### What you have to do
From the entries below, return only the lines starting at the one that contains "Click the magnifier in Specifikācija field" and ending at the one that contains "Task: Click the 估计剩余时间 label", exactly as they stand.

### Dataset excerpts
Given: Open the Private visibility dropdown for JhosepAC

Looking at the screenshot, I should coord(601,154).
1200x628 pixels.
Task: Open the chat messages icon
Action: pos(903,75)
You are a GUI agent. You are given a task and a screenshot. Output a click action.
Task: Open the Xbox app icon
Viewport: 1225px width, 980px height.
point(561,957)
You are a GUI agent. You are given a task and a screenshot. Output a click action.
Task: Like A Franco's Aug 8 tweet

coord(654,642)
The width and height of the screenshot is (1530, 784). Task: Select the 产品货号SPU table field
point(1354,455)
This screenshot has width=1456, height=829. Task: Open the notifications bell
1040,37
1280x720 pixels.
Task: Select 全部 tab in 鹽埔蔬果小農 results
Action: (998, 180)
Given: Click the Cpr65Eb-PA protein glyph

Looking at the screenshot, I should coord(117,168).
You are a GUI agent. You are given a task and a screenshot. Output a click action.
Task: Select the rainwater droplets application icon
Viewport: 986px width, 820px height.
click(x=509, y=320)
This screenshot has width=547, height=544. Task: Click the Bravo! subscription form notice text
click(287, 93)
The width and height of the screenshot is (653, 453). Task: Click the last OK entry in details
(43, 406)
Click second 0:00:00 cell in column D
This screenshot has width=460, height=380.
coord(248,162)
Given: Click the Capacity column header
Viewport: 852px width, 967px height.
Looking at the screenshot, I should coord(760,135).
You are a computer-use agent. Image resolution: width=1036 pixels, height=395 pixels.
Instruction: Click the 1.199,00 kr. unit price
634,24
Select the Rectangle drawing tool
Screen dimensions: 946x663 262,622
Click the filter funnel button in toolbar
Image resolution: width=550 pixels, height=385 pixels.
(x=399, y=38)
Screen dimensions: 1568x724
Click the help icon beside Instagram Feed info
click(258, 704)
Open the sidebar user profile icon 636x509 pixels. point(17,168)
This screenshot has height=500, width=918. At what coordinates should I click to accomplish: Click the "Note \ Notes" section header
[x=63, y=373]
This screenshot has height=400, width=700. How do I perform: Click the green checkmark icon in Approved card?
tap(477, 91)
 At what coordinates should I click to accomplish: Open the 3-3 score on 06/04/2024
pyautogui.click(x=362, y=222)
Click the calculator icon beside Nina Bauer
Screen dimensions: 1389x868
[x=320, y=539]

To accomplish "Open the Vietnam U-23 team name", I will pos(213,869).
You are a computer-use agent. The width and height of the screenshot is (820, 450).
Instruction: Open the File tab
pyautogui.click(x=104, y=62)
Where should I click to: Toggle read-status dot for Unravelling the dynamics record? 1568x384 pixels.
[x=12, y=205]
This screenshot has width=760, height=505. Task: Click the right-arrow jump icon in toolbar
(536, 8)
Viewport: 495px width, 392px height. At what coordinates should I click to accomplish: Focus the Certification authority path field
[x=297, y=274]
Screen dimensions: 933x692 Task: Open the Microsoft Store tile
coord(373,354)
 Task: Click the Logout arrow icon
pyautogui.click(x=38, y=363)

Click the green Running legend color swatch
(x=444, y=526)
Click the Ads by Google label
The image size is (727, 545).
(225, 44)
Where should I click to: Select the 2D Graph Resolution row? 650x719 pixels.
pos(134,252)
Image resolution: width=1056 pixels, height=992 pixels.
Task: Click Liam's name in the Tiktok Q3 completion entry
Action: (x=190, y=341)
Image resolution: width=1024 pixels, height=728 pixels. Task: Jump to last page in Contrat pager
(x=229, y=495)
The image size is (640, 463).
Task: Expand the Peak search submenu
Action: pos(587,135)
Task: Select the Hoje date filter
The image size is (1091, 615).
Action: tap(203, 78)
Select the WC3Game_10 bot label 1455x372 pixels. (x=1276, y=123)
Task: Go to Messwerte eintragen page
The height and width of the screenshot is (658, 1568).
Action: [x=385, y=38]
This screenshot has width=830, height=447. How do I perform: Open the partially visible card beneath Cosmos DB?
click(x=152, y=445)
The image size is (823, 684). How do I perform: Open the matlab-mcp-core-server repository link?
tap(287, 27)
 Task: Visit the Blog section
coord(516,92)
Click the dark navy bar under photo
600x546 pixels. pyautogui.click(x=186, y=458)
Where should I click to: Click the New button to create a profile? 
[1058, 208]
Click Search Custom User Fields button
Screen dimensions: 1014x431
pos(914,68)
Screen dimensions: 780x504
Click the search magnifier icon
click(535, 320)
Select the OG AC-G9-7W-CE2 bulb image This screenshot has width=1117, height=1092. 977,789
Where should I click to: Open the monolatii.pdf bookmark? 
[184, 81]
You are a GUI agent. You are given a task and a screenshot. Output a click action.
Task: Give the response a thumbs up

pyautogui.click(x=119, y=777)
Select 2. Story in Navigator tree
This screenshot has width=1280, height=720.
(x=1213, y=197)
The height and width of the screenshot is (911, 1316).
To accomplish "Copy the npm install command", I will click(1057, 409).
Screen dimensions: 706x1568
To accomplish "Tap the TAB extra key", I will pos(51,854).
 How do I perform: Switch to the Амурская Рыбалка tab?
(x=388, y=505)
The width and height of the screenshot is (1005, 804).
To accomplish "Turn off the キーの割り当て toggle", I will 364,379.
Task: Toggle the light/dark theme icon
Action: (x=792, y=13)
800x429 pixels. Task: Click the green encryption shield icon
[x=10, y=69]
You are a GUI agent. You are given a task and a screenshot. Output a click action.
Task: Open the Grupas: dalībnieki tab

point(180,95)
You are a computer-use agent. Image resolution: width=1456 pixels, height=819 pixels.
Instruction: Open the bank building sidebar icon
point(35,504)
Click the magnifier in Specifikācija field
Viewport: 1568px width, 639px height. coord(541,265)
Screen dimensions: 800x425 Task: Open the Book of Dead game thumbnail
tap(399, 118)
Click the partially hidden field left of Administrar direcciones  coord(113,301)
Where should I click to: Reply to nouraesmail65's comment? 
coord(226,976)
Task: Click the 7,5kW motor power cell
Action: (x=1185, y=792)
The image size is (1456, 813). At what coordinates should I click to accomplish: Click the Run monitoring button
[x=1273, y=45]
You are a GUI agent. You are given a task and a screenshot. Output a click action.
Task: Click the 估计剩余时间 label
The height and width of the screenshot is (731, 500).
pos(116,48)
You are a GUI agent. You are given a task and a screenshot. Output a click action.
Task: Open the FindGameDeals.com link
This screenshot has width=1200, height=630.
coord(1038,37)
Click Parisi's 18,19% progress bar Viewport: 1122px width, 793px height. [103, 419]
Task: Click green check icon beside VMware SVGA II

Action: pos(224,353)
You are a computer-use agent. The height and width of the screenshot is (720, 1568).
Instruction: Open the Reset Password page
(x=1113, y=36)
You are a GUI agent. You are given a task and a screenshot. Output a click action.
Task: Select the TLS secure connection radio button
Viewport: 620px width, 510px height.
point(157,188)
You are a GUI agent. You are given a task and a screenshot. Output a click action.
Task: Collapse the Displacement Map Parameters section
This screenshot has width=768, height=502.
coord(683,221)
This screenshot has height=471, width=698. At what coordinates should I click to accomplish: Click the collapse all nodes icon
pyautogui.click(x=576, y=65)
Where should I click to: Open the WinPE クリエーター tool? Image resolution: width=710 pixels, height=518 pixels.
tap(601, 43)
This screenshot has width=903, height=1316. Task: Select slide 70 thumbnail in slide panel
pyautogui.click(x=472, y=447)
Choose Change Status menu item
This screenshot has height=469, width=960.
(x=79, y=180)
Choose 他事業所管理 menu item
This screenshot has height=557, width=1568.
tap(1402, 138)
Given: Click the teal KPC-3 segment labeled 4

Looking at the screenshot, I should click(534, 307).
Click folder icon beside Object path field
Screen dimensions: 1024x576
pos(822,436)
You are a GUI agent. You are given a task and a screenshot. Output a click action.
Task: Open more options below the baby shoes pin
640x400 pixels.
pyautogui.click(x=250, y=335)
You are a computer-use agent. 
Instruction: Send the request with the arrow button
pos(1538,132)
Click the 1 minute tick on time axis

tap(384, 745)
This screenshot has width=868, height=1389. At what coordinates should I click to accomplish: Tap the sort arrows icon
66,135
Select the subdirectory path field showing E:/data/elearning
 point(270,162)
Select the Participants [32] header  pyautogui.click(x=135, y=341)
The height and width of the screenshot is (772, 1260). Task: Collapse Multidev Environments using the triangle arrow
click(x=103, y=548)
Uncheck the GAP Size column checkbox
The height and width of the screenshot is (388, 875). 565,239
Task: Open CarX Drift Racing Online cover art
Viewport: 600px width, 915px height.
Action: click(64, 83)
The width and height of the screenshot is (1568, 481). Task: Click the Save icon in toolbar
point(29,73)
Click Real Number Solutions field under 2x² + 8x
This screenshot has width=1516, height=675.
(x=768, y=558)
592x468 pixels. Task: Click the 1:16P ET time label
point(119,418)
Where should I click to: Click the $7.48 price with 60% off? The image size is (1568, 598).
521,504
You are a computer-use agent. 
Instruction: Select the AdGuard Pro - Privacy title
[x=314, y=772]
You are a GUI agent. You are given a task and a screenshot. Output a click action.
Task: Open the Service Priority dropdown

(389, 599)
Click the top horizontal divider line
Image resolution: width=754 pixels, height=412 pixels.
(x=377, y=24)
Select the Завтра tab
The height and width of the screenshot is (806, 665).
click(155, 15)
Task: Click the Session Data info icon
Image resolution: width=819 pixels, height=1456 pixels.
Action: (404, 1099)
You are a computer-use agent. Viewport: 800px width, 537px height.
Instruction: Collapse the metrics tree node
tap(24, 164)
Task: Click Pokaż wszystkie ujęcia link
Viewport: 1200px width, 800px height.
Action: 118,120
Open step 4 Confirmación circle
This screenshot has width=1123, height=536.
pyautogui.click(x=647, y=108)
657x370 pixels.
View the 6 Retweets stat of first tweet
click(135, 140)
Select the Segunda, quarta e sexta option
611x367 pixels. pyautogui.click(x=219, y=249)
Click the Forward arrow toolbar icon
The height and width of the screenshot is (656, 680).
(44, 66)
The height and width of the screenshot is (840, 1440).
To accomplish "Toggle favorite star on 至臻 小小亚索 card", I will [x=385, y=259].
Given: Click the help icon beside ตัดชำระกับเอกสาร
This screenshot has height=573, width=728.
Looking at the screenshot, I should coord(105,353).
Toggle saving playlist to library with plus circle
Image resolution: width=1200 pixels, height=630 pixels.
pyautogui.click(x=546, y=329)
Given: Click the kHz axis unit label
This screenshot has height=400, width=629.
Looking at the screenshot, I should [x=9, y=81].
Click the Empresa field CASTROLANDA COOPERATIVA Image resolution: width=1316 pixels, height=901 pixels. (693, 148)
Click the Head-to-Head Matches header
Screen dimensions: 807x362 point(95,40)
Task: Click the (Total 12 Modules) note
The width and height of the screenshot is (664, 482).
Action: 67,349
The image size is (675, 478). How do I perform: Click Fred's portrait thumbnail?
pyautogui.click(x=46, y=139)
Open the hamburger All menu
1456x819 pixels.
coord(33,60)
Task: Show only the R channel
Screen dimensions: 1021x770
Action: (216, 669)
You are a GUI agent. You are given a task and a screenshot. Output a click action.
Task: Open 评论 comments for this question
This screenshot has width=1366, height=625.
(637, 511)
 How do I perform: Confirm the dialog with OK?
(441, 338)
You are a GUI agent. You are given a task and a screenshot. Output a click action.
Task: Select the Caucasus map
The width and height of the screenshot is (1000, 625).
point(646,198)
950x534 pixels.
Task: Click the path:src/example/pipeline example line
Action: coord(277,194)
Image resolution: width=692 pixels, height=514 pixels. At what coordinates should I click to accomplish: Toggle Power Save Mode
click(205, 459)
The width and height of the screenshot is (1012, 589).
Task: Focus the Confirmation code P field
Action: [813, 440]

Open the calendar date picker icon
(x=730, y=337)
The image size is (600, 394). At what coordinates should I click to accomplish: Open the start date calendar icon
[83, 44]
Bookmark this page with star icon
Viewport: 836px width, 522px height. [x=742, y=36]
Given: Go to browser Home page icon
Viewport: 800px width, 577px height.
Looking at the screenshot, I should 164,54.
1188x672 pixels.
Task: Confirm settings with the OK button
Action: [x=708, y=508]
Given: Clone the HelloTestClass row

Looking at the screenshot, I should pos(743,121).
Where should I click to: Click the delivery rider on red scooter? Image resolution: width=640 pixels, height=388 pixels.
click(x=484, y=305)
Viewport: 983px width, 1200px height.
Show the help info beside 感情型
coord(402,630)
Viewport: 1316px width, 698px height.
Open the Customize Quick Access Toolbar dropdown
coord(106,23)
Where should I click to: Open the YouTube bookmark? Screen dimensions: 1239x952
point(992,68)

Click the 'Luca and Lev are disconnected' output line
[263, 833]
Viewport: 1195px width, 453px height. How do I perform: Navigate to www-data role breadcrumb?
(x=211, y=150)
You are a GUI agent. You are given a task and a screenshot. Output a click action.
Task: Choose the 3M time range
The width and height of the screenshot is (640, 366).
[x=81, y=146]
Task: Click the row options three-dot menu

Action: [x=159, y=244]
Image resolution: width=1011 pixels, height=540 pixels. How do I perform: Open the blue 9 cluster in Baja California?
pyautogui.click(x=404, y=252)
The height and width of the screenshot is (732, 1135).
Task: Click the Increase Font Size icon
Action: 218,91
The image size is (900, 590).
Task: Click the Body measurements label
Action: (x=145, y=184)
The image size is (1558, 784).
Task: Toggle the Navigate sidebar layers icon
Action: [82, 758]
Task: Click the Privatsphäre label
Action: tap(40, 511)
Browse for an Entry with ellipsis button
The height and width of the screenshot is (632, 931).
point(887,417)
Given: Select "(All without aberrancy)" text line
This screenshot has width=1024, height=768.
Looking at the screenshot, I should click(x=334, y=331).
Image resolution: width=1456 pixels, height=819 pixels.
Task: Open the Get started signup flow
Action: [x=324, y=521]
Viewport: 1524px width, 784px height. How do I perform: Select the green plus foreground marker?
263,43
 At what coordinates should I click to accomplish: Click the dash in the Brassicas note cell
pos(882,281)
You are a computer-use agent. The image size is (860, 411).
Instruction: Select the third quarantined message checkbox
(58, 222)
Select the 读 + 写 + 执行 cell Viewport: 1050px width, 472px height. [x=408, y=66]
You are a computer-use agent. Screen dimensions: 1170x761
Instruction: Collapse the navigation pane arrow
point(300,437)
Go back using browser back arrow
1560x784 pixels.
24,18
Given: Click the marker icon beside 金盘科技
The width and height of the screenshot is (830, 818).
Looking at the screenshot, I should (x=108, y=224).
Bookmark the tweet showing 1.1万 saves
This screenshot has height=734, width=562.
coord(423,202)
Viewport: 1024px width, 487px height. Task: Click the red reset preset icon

### Task answer
Click the magnifier in Specifikācija field
Viewport: 1568px width, 639px height. coord(541,265)
Screen dimensions: 800x425 Task: Open the Book of Dead game thumbnail
tap(399, 118)
Click the partially hidden field left of Administrar direcciones  coord(113,301)
Where should I click to: Reply to nouraesmail65's comment? 
coord(226,976)
Task: Click the 7,5kW motor power cell
Action: (x=1185, y=792)
The image size is (1456, 813). At what coordinates should I click to accomplish: Click the Run monitoring button
[x=1273, y=45]
You are a GUI agent. You are given a task and a screenshot. Output a click action.
Task: Click the 估计剩余时间 label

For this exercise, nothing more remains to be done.